Nourrie par l’art contemporain, et plus spécifiquement par les installations d’artistes comme BGL ou David Altmejd, Marie-Renée Bourget-Harvey a horreur du banal, du réalisme. Elle veut créer de la magie. «Je suis touchée par la poésie, quelle qu’elle soit, et j’essaie toujours d’en inclure dans mon travail. J’aime mélanger des idées qui ne sont pas censées aller ensemble, et l’art contemporain, souvent, c’est ça. C’est des contrastes, des chocs, que ce soit doux ou fort.»

De toutes les illusions orchestrées dans sa vie, la neige de Dévadé (un autre texte de Ducharme mis en scène par Dubois) reste l’une des plus marquantes pour le public de Québec. Un défi technique considérable qu’elle a relevé en 2013. «Il neigeait pendant une heure et demie, quand même.
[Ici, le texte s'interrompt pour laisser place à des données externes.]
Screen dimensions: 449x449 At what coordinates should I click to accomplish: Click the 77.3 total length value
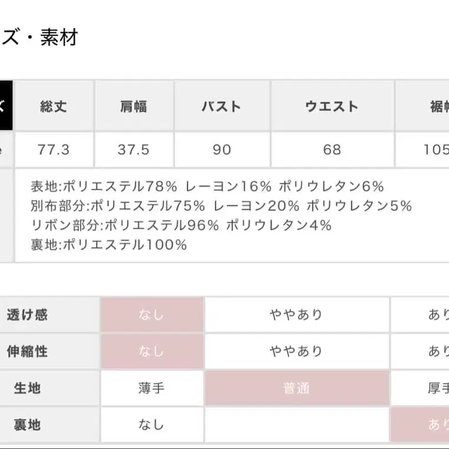[x=54, y=150]
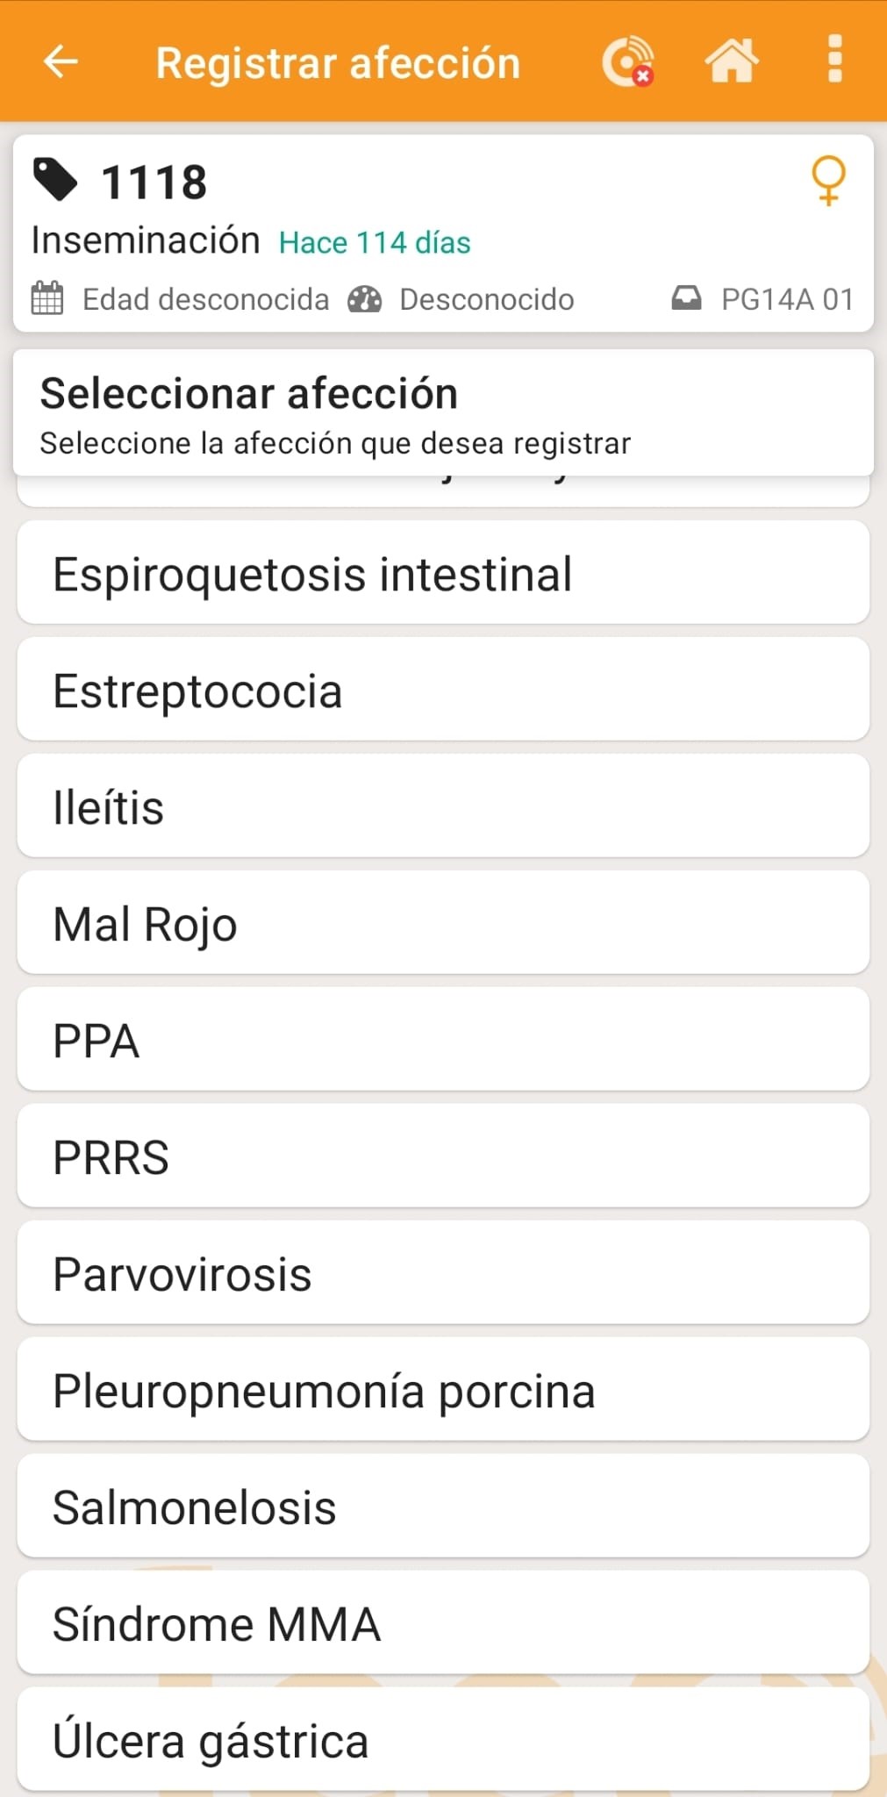
Task: Tap the gauge icon beside Desconocido
Action: (x=365, y=299)
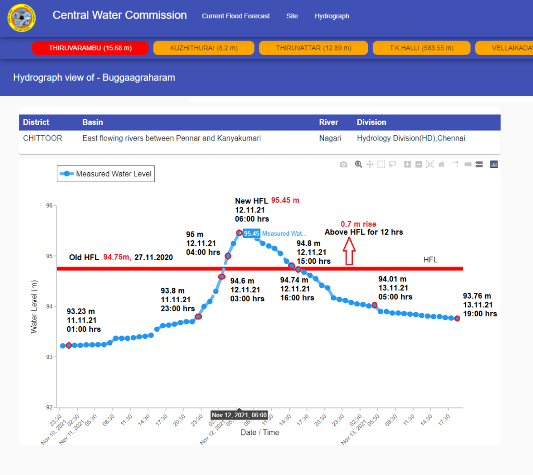Click the download plot camera icon
Viewport: 533px width, 475px height.
[x=344, y=164]
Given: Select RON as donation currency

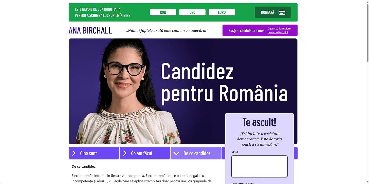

C’était ça le décor! On a fabriqué des machines sur mesure, on a profité de l’expertise d’un monsieur qui travaille en cinéma. […] On a eu cinq ou six sortes de neige, on a fait des tests en laboratoire. On pouvait décider de l’intensité, de la vitesse, et je la faisais accélérer pendant le spectacle. On faisait une mise en place… de neige!»

D’ailleurs, Véronique Bertrand nous le confirme: les contacts, c’est l’un des outils les plus utiles des scénographes. «Ça te prend un bottin bien garni. La job, c’est pas tant de connaître quelque chose, mais plutôt de connaître quelqu’un.»

Ce qu’il reste

Une question, importante d’un point de vue écologique, se pose cependant: qu’advient-il des décors lorsque les représentations sont terminées?

Marie-Renée avoue dépenser beaucoup d’énergie pour recycler, trouver les moyens de le faire. Dans son métier, le gaspillage n’est pas rare. «Le container à déchet arrive très rapidement à côté d’un théâtre. […] Quand je sais que [mes décors] ne seront pas récupérés, je fais des appels à tous pour donner du matériel. Le métal, on le vend à des gens qui le font fondre. Pour Macbeth, par exemple, il y a des gens qui ont acheté des meubles pour les mettre chez eux. Habituellement, je ne perds rien.»

Tenez-vous-le pour dit: on peut aussi magasiner en allant au théâtre. Ça change du IKEA.